* **Exercise**
The answer is the set of lines that include "Close", copied from the data below.

* **Study material**
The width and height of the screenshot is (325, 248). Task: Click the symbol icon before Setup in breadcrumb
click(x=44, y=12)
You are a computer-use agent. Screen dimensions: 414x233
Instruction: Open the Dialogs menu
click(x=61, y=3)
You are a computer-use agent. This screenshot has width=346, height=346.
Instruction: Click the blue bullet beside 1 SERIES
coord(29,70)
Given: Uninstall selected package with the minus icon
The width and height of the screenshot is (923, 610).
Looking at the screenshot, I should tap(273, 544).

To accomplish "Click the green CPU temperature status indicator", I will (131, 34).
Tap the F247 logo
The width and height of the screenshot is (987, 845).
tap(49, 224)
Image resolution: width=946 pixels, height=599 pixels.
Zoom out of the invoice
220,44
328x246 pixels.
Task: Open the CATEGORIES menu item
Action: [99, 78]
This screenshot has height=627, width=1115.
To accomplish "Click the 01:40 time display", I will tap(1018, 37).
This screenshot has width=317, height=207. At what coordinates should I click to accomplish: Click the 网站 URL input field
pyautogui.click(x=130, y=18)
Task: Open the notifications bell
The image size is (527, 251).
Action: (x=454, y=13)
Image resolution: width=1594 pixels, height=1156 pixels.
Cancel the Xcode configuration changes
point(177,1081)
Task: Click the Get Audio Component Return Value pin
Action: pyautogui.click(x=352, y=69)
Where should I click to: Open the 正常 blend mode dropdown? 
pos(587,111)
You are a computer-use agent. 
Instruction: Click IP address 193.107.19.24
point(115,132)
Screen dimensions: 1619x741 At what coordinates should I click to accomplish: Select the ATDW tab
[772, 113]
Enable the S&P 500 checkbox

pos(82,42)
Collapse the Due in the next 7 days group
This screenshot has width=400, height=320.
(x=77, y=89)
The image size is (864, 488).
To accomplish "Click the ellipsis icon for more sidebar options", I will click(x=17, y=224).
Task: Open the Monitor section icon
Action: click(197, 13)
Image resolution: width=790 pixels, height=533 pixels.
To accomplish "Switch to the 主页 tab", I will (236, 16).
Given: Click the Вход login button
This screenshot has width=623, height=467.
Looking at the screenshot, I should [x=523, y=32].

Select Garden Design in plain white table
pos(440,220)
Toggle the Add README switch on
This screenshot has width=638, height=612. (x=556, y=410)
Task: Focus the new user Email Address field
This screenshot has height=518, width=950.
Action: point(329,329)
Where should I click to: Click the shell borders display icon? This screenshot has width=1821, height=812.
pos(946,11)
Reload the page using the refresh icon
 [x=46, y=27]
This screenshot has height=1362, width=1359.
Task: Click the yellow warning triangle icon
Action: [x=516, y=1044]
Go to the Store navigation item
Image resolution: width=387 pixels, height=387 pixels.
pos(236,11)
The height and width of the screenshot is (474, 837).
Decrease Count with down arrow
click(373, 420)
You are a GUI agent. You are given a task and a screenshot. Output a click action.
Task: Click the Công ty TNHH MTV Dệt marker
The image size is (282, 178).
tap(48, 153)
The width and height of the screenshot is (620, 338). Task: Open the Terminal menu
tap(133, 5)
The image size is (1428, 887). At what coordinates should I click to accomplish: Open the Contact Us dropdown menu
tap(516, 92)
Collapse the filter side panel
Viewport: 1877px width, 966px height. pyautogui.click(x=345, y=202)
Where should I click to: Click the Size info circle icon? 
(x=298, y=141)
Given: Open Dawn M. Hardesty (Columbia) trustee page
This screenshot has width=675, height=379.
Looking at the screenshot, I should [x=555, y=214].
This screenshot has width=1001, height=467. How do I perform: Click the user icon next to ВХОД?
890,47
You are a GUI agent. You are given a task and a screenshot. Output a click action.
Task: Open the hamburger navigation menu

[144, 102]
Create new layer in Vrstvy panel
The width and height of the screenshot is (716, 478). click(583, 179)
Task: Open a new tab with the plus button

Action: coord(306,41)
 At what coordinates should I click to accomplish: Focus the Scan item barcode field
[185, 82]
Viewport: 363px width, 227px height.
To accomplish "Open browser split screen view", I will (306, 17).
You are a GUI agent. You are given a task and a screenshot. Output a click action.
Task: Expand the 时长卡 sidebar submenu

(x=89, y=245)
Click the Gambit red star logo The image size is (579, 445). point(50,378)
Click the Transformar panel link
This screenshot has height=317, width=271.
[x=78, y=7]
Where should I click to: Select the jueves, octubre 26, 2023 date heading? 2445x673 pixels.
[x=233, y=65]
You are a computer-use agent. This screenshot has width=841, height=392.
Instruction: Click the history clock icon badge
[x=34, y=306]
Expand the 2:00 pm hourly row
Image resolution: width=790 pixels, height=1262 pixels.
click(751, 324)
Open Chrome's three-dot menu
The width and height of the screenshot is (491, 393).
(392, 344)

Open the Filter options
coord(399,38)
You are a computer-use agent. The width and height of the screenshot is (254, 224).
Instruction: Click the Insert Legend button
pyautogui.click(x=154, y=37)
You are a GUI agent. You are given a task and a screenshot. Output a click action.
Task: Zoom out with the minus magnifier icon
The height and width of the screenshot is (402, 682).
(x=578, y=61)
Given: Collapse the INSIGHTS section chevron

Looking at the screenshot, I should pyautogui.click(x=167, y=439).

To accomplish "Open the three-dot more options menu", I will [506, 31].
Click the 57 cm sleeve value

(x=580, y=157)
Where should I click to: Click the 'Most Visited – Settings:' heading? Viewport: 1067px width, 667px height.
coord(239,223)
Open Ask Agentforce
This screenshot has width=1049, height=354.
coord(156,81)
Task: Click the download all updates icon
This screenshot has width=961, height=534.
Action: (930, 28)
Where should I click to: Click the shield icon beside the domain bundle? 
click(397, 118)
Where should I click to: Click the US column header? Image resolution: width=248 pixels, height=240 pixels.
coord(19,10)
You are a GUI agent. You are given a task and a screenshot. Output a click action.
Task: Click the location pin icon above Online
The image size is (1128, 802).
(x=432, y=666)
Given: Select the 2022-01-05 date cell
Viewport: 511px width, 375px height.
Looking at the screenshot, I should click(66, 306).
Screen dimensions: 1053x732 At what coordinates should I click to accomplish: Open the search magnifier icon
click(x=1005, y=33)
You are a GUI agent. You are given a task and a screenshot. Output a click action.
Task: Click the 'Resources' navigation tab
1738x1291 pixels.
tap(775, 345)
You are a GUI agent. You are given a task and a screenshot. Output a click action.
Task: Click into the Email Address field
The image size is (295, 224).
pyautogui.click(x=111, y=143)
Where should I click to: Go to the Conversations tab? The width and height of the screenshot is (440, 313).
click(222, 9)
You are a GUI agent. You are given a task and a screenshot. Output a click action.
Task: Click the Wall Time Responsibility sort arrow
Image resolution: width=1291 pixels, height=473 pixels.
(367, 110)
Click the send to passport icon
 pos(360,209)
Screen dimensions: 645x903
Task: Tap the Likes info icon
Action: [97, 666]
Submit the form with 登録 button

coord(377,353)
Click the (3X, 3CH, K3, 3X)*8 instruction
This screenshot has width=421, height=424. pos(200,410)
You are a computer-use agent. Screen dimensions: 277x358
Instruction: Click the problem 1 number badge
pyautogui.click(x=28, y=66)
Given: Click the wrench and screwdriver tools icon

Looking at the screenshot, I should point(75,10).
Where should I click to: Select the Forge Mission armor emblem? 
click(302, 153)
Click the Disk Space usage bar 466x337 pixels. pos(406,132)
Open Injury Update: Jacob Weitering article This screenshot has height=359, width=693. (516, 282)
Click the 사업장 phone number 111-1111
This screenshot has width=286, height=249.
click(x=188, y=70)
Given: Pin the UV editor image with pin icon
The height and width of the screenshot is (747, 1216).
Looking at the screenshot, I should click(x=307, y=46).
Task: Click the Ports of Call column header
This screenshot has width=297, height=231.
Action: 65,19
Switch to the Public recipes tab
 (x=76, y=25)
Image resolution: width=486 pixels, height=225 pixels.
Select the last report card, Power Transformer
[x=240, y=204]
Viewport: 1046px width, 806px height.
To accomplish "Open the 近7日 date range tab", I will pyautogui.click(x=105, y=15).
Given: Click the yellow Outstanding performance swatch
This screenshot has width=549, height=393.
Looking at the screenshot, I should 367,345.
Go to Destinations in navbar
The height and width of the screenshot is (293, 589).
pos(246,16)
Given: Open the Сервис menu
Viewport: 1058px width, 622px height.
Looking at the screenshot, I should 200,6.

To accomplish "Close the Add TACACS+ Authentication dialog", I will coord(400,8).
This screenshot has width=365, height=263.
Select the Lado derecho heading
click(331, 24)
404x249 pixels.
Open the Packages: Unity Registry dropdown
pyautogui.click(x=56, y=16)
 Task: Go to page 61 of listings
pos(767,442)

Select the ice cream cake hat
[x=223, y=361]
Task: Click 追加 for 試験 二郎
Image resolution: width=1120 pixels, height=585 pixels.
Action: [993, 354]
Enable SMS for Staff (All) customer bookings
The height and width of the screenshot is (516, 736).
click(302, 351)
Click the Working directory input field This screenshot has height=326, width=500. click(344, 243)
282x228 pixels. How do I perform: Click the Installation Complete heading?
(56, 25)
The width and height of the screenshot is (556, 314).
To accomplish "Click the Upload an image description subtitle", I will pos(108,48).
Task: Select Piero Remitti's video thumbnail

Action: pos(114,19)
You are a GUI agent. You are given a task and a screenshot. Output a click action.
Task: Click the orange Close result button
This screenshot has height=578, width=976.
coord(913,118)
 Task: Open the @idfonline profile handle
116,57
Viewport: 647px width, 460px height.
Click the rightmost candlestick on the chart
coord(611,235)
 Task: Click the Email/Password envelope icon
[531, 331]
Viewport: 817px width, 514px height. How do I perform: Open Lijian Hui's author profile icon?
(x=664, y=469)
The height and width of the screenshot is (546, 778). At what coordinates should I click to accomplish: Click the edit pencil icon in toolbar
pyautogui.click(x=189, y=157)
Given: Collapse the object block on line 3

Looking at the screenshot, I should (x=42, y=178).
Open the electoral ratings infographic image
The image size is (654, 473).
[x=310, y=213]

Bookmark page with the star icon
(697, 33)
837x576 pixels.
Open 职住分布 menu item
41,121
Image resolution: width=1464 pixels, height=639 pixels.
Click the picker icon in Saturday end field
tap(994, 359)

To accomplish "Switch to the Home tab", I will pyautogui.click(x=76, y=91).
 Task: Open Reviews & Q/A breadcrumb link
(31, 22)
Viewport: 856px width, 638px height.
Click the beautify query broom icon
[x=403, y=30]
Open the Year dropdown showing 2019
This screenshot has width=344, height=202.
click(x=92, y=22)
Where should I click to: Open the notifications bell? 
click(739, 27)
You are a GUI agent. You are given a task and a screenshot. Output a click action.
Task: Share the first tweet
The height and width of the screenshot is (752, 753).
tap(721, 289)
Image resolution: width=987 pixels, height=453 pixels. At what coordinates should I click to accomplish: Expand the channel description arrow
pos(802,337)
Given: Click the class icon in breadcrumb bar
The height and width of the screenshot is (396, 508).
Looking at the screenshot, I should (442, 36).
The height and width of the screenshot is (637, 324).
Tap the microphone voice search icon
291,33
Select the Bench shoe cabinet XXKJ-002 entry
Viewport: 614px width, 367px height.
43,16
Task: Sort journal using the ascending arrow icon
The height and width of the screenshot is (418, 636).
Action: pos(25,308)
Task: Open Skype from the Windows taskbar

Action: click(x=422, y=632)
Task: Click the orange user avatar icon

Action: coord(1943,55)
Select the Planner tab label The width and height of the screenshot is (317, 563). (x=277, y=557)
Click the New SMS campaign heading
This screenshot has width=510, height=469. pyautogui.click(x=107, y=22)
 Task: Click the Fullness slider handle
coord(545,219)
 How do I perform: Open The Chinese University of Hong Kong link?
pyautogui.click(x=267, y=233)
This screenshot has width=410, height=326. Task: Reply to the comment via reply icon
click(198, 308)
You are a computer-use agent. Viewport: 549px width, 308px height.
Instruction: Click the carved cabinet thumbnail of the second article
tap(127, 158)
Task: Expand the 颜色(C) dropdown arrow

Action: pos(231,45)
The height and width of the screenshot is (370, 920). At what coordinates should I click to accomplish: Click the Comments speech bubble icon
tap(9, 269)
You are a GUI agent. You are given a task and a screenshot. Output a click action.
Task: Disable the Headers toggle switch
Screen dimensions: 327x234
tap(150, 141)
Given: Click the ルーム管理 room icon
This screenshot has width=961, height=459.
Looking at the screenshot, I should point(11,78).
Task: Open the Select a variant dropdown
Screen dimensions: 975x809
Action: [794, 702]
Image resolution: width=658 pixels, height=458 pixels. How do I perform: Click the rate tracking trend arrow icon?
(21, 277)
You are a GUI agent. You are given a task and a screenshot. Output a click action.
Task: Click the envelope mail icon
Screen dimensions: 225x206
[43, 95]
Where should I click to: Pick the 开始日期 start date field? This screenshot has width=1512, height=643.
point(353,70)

* **Answer box**
To accomplish "Close the Add TACACS+ Authentication dialog", I will coord(400,8).
Task: Click the orange Close result button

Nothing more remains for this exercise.